── Task data ──

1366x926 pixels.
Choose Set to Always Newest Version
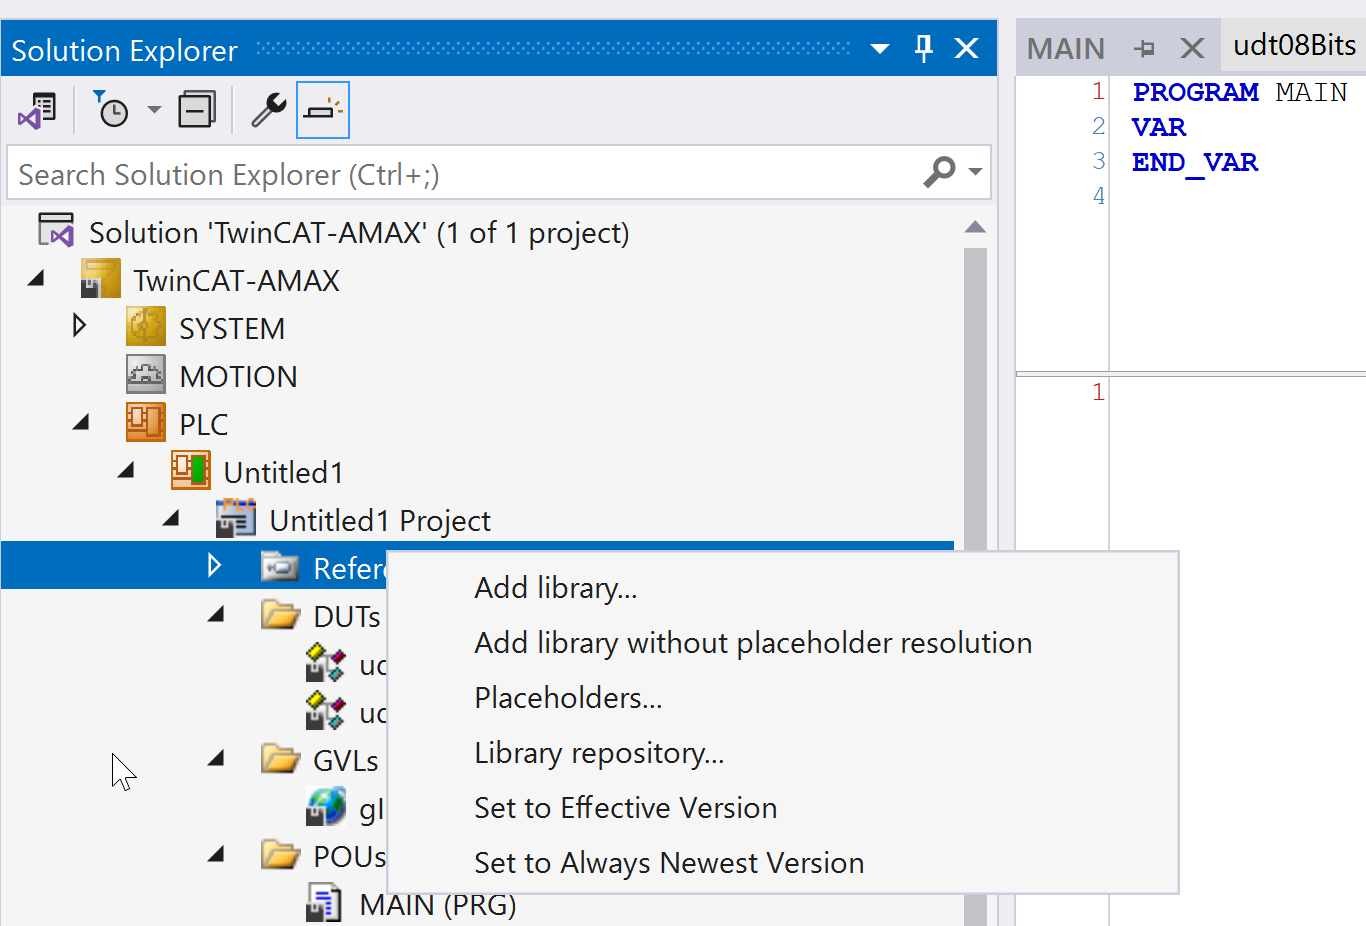pos(668,863)
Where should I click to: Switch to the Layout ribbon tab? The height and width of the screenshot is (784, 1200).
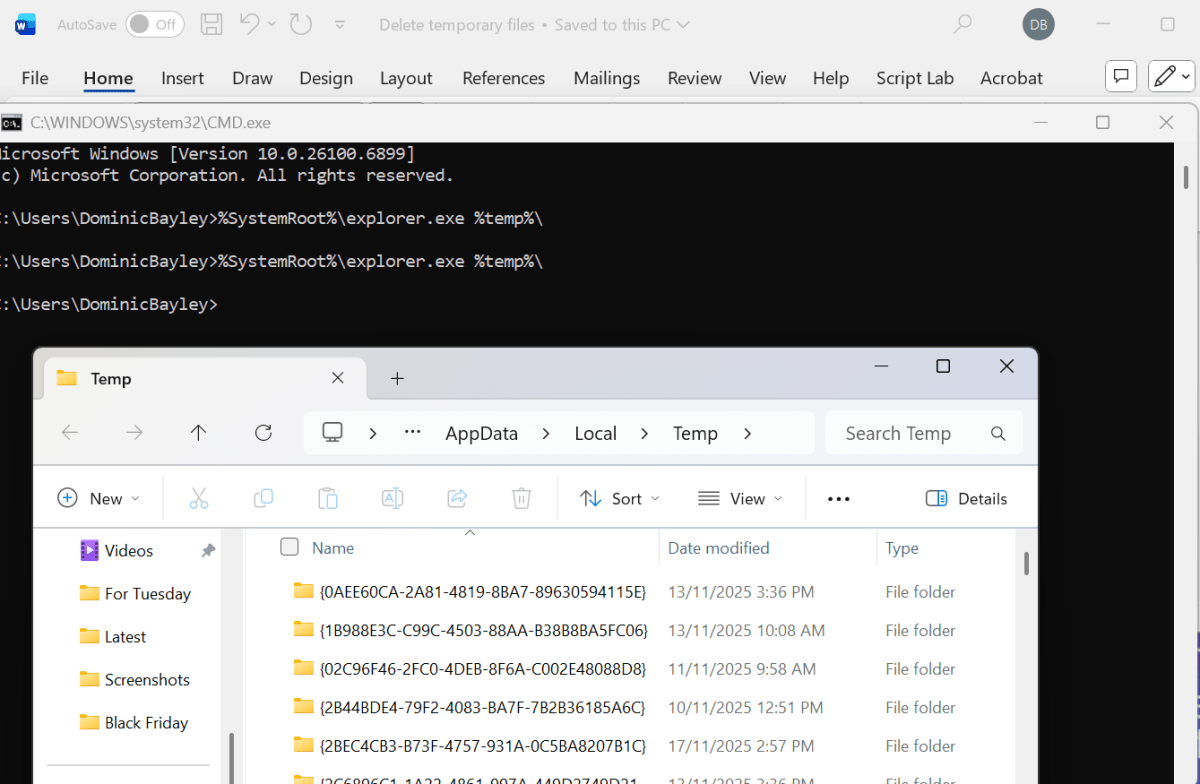click(x=406, y=78)
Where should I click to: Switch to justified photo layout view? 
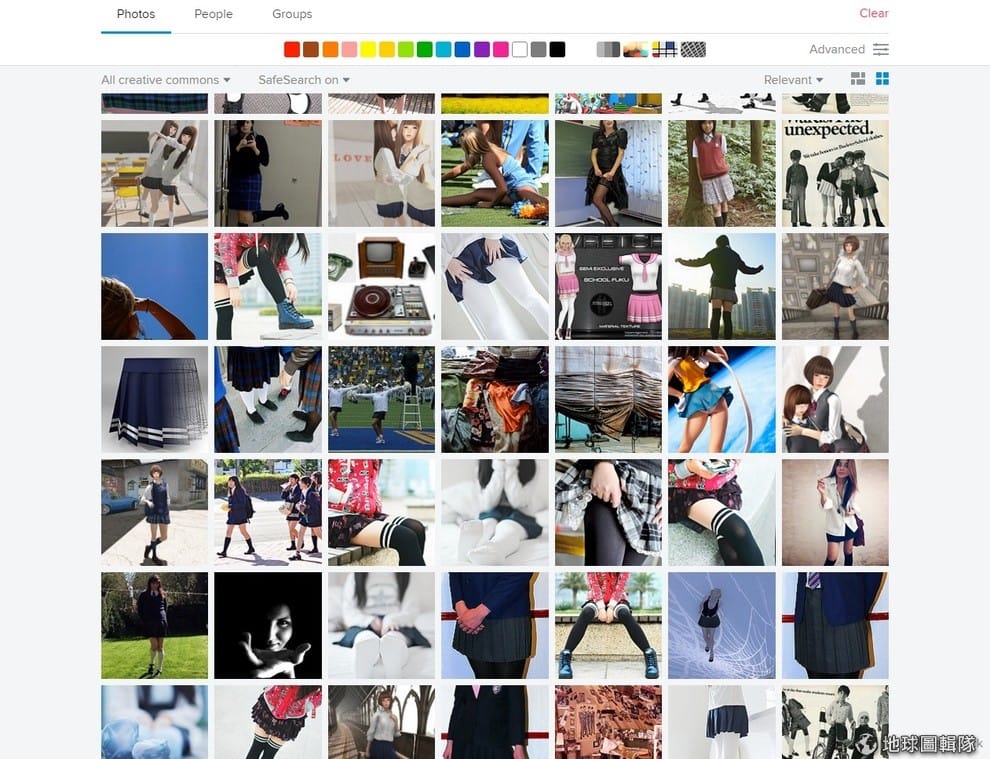[x=858, y=79]
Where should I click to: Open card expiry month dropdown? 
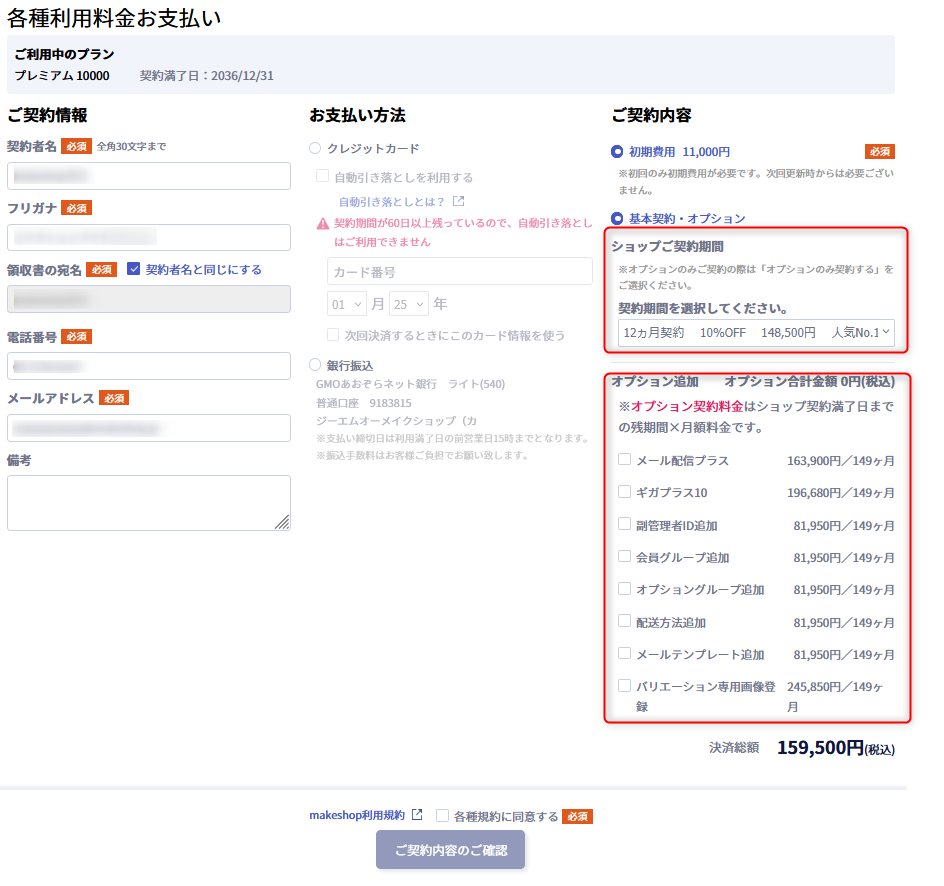click(348, 303)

───

_Task details_.
Return every entry above word for word, leaving pictures out.

_Task solution_.
1366x926 pixels.
Choose Set to Always Newest Version
pos(668,863)
Where should I click to: Switch to the Layout ribbon tab? The height and width of the screenshot is (784, 1200).
click(x=406, y=78)
Where should I click to: Switch to justified photo layout view? 
[x=858, y=79]
Where should I click to: Open card expiry month dropdown? 
click(348, 303)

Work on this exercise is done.